La sofferenza di Cristo nell’orto degli ulivi e mentre muore sulla croce maledetta ha avuto la sua prova suprema in un amore di abbandono, da parte di tutti, Padre celeste compreso. Mentre soffriamo, tutti cerchiamo una mano amica di conforto, e sentirci abbandonati in quel momento è la prova più dura.
L’amore puro e gratuito che significa? Non significa forse che si è soli ad amare una causa o, meglio, più che una causa in sé ad amare una umanità fatta di esistenze reali, una umanità che non si ferma ai presenti, ma anche ai lontani, ma pur sempre esseri umani, che vivono nella solitudine di una vita che non è vita, a cui manca l’essenziale che è il senso del vivere?
La sofferenza fisica del Cristo uomo non è paragonabile alla sofferenza morale del Figlio di Dio, che si è, come dice san Paolo, “svuotato” della sua stessa divinità per amare degli esseri umani inamabili, che fanno di tutto per non essere amati, che non si sentono più di essere amati. Non è vero che Cristo ha sofferto più di ogni altro essere umano. Basterebbe pensare a certe guerre, anche moderne, che hanno inferto agli innocenti tali mostruosità, al cui confronto la sofferenza fisica di Cristo è come una goccia di sangue! Quindi, attenzione: non dobbiamo puntare su questo aspetto, ma dobbiamo evidenziare la carica d’amore di Cristo, e qui, nella potenza d’amore, possiamo senz’altro dire che Cristo è insuperabile.

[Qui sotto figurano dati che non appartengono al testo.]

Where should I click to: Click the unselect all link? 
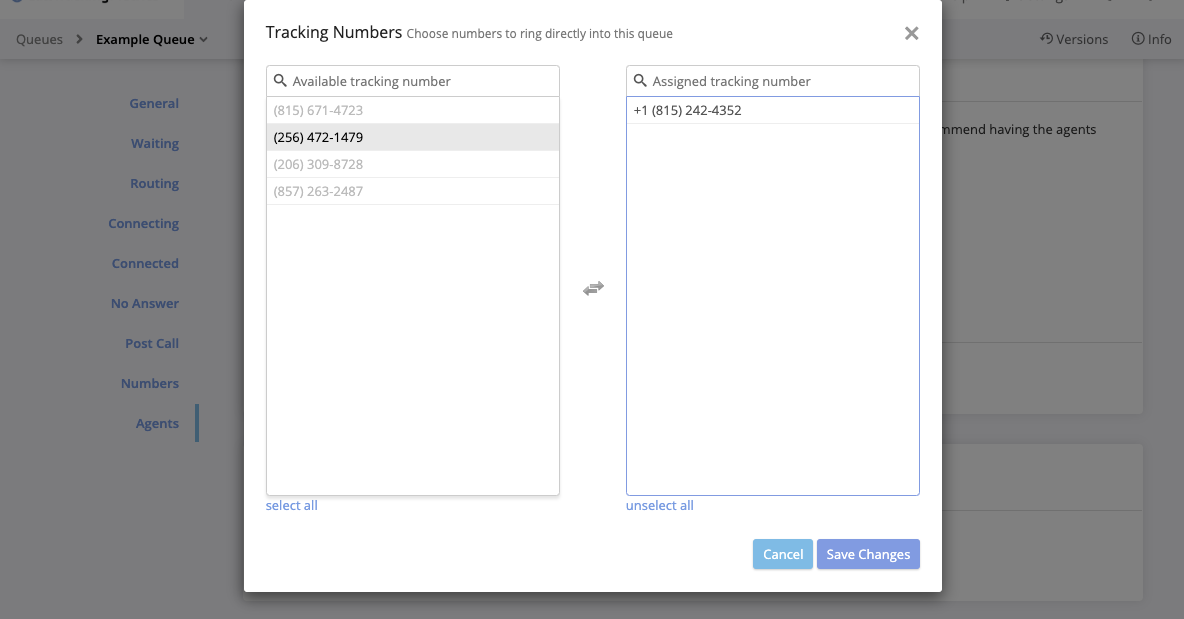tap(659, 505)
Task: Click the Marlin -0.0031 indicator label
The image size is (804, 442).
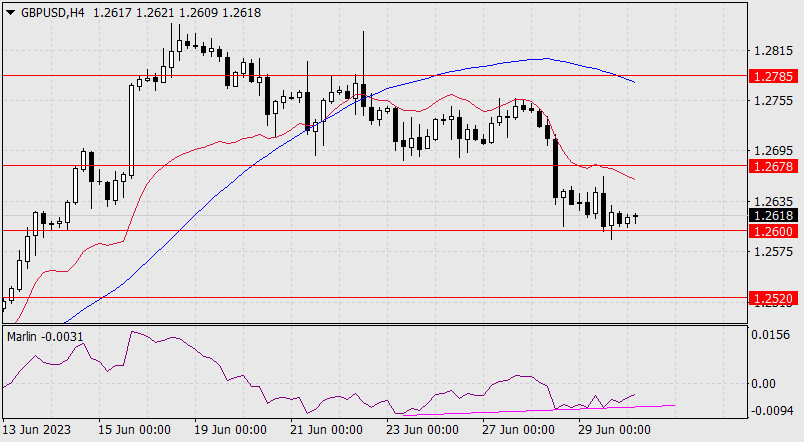Action: pyautogui.click(x=42, y=335)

Sulla Risurrezione qualcuno dice che è stata una bella trovata della Chiesa per dare senso positivo a tutta una vicenda tragica che non doveva finire con la morte. Non è così. Indipendentemente dal fatto che a dircelo siano gli stessi Vangeli, la risurrezione è nella stessa natura dell’amore. Possiamo anche mettere in dubbio o, meglio, reinterpretare, dal punto di vista storico, le apparizioni del Cristo risorto (gli stessi esegeti mettono diversi puntini sulle i nei confronti delle narrazioni evangeliche), ma ciò che è naturale, ovvero risiede nella stessa natura delle cose, è che l’amore è indistruttibile, non può morire, è eterno. La risurrezione di Cristo sta a dimostrare questo. E non importa se noi, dopo la morte, non risorgeremo nel terzo giorno. La Chiesa con un dogma di fede ci assicura che risorgeremo. Quando? Non lo dice. Non lo può dire. Ciò che non potrà mai morire, e sarà eterno, è l’amore che saremo riusciti a dare alla nostra esistenza. Stiamo lottando per una nobile causa? La nostra lotta non finirà nel nulla. Tutto l’amore che abbiamo messo anche nelle più piccole cose non svanirà nella nebbia. Capiamo allora perché questo mondo, nonostante tutte le cattiverie umane, continua la sua storia? I catastrofici che vedono tutto nero e che pensano che la fine del mondo sia dietro l’angolo saranno sempre dei perdenti. E non solo il mondo non finirà nel nulla, perché Cristo è venuto sulla terra, è morto ed è risorto, ma anche per merito di quei santi e di quei giusti che hanno saputo e sanno tuttora riempire con il loro amore gratuito un pezzo della storia.